Czemu po dwóch meczach Hiszpania jest dla mnie number 1 w gronie faworytów EURO? Mierzyła się jak dotąd z dwoma poważnymi rywalami. Chorwacja to trzecia drużyna świata, Włochy to mistrz europy. Futbol Niemców również zrobił na mnie wrażenie, ale Szkocja i Węgry to jednak nie ten kaliber co Chorwacja i Włochy, a i tak Węgry swoje okazje mieli. Poza tym weźmy pod uwagę jak Hiszpania w tych dwóch meczach zagrała, to były 2 różne sposoby na 2 różnych rywali. Z Chorwacją Hiszpania zagrała bardzo konkretnie, powiedziałbym nawet że jakoś szczególnie się w tym meczu nie wysiliła jakby zbierała siły na ten drugi mecz. Był to inny futbol do jakiego La Furia Roja nas przyzwyczaiła na wielu poprzednich imprezach. Sporo prostych rozwiązań, mniejsze posiadanie piłki, próby strzałów z dystansu, gra skrzydłami. Faktycznie zgodzę się z tym co mówił Laskowski, że przypominali Włochów Manciniego. Wczoraj podeszli do meczu jeszcze inaczej. Ciągle naciskali obrońców, wywierali pressing, owszem tym razem częściej wymieniali między sobą futbolówkę, ale nie robili tego tak beznamiętnie jak na ostatnich nieudanych dla siebie turniejach. Był w tym pomysł, konsekwencja. Przypominali pod tym względem Holandię z najlepszych czasów. Wymiana piłki w środku i bach na skrzydło. Wymiana piłką i bach na kolejną flankę. Niesamowite było to jak nie tracili w tym wszystkimi rezonu. Przez bardzo, ale to bardzo długi czas nie oddawali inicjatywy rywalom. Już współczuję drużynom z którymi będą rywalizować w fazie pucharowej.

 

Miałem spore oczekiwania co do Włoch, ale po wczorajszym dniu w moim osobistym rankingu faworytów zlatują w dół. Gdzieś tam za Anglią, ale jeszcze przed Chorwacją i Belgią 😜

Edytowane przez Project_ALF
Odnośnik do komentarza
Udostępnij na innych stronach

Komentatorzy już na koniec meczu gadają to samo co po meczu z Holandią - czyli coś w stylu - "przegraliśmy, ale nie mamy się czego wstydzić". No nie, wcale nie ma czego się wstydzić. 😂 Na pewno za kilka lat wszyscy będą wspominać ten "piękny styl", pomimo że w tabeli okrągłe "zero" (zacznijmy od tego - żeby chociaż było co podziwiać, bo nie było). 

  • Popieram 1
Odnośnik do komentarza
Udostępnij na innych stronach

Kolejna piękna porażka :) Ale już chyba mniej piękna niż ta z Holandią 😜 We wtorek piątka od Francji i gdyby nie kolega Kulesza to Probierza już by nie było. Pewnie zostanie i będziemy oglądać kolejne piękne porażki przez kolejne miesiące aż atmosfera zmusi prezesa do wywalenia kolegi. Tylko niedzielni kibice którzy nie oglądali Ekstraklasy się na to nabrali.

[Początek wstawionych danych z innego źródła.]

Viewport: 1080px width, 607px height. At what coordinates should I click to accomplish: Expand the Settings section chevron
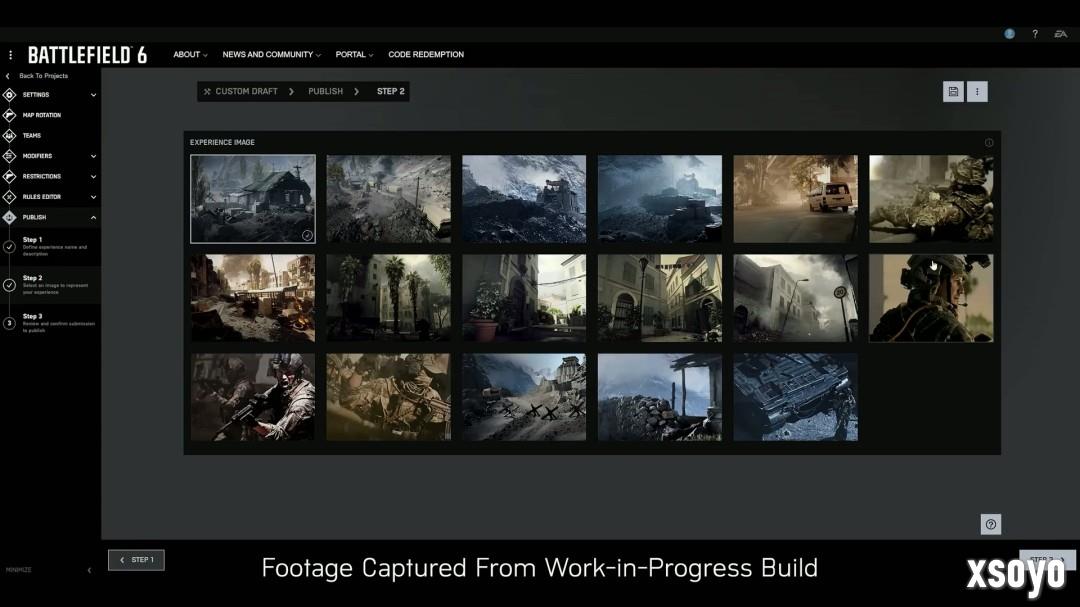coord(93,95)
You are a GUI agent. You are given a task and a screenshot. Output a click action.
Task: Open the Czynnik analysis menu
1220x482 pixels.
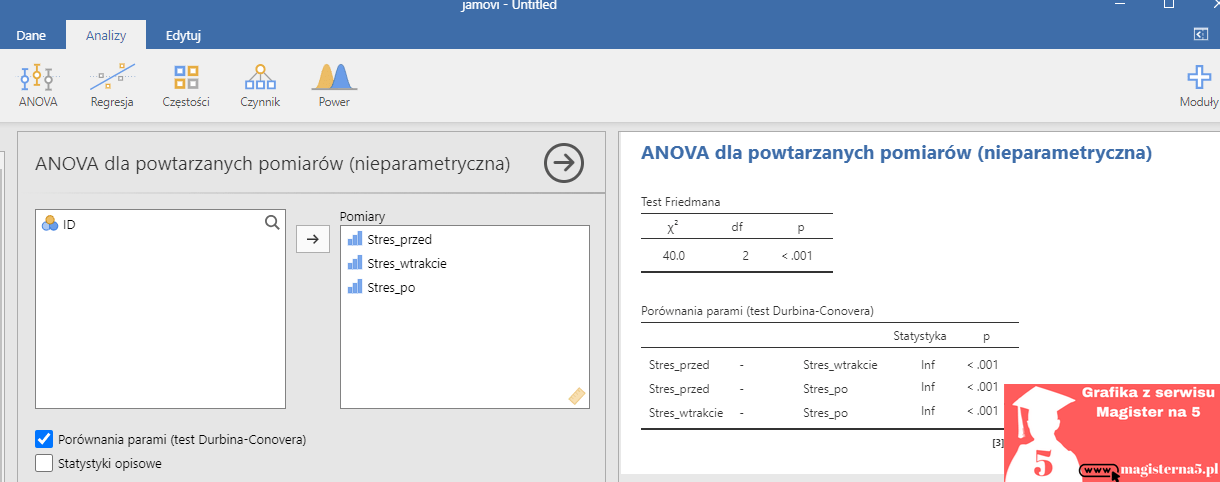tap(260, 86)
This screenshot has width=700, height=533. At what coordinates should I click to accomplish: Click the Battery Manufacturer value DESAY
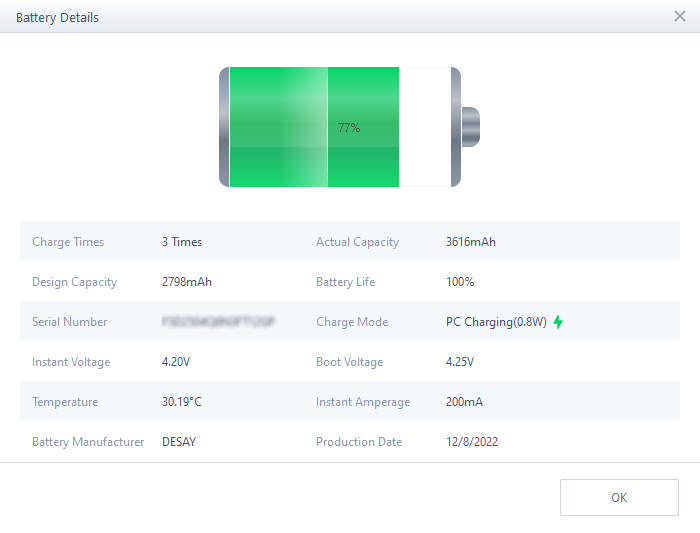click(179, 442)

No i nie mogę nie pochwalić Piotrowskiego, kapitalne 45 min :D może jakby w obronie był jeszcze Peda to byśmy coś wygrali.

Edytowane przez marrak
Odnośnik do komentarza
Udostępnij na innych stronach

38 minut temu, shevchenko1987 napisał(a):

Gdzie są Ci co krzyczeli, że widać progres za Probierza? Mówiłem, że każdy widzi to co chce. Nic się nie zmieniło. Dno i wodorosty.

Dzisiejszy mecz -katastrofa. Ale w poprzednich były momenty że wyglądało to lepiej. Kogo proponujesz za Probierza? Znowu zmienimy dla samej zmiany a za rok będziemy się zastanawiać co nie gra. Przerabialiśmy to ostatnio kilka razy. Wolę dać czas Probierzowi i za rok go oceniać a nie po kilku miesiącach pracy z kadrą, która w momencie przejmowania była w kompletnej rozsypce. 

 

Nigdy nie byłem zwolennikiem Probierza ale śmiech mnie ogarnia jak widzę znowu upatrywanie w nim głównego winowajcy tego że mamy 0 punktów. 

 

Wg mnie trzeba dać mu dalej pracować, Szczęsny sam dziękuję za dalszą grę, powinno się też podziękować Lewemu. Dzisiaj było idealnie widać że jego magia już nie działa, drużyna kompletnie stanęła po jego wejściu. 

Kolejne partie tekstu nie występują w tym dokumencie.